Most of the limitations of the virtual stenting method in this investigation are only valid when creating a priori models of stenting procedure. The method can also be used to reconstruct a patient-specific geometry post-stent implantation with much greater accuracy since the final geometry of the deployed stent and associated vessel is known. For example, using high resolution imaging data, such as optical coherence tomography, of a deployed stent, the stent boundaries and vessel lumen can be segmented and lofted separately to create two distinct models. Then the virtual stenting procedure can be used to implant the stent in only the model of the lofted stent boundaries. Subtracting the implanted stent model from the lumen model creates an accurate model of the stented vessel, which includes vessel prolapse, thrombosis, stent malapposition, and other vascular features because using two separate models for the stent and lumen does not confine the stent to being well apposed to the lumen. Using this modeling technique, the stent position is represented as it appears in vivo with the only limitation being the inability to model small non-uniform expansion of stent cells.

Modeling large portions of the vasculature in addition to a stent made it difficult to achieve mesh independence as defined by a change in time-averaged WSS at predetermined proximal and distal intrastrut <0.09 dyn/cm2 between successive meshes. In the coronary stenting simulation, this level of accuracy was achieved with ~3 million elements, but was not attainable in the cerebral aneurysm models due to the computational limitations of generating large meshes for vessels over such a wide range of sizes. Therefore, conclusions regarding intrastrut distributions of TAWSS were not made for these models. Measured levels of TAWSS within a 1.5 mm thick slice of the model proximal and distal to the stent changed by <1% for the cerebral aneurysm model. Though mesh independence was not attained as defined, stent struts extending across the neck of the cerebral aneurysm had >5 elements across their face for simulations with the densest meshes.

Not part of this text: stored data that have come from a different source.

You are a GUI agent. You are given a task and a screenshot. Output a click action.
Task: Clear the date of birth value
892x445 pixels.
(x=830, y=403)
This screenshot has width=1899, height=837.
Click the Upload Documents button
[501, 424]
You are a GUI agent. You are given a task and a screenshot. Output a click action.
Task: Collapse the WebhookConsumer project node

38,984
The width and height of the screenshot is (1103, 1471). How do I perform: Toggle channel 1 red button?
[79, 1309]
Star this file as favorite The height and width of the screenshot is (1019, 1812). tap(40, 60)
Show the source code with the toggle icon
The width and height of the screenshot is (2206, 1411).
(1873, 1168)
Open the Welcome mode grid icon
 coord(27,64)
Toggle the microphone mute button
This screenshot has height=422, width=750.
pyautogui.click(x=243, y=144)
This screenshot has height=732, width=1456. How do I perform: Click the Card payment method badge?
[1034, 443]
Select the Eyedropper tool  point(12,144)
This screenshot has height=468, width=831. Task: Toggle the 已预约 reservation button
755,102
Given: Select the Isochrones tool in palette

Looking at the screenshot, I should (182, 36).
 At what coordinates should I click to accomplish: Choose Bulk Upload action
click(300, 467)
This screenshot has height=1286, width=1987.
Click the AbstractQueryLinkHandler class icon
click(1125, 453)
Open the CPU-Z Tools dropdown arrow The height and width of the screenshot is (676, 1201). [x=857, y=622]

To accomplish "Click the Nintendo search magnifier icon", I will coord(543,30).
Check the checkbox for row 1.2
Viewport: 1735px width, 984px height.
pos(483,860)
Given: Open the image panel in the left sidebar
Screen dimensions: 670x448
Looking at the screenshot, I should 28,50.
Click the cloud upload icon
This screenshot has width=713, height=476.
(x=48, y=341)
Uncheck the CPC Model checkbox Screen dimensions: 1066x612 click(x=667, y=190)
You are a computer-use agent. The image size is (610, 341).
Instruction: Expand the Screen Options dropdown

In summary, the current investigation describes an efficient method for virtual stent implantation in patient-specific models in order to analyze alterations in hemodynamics using CFD. Unlike idealized computational models of stent designs, this method can be used to quantify differences in stent performance in complex vascular models for most stenting procedures, as demonstrated in this investigation through the construction of two arterial models with varying degrees of complexity. For each model in this investigation, the method of virtual stent implantation was used to quantify the potential impact of partially occluding downstream vascular regions by stent struts and therefore may be used in future studies to investigate various stenting strategies at bifurcations or in response to treatments in order to provide additional insight into ways of optimizing stents for particular portions of the vasculature.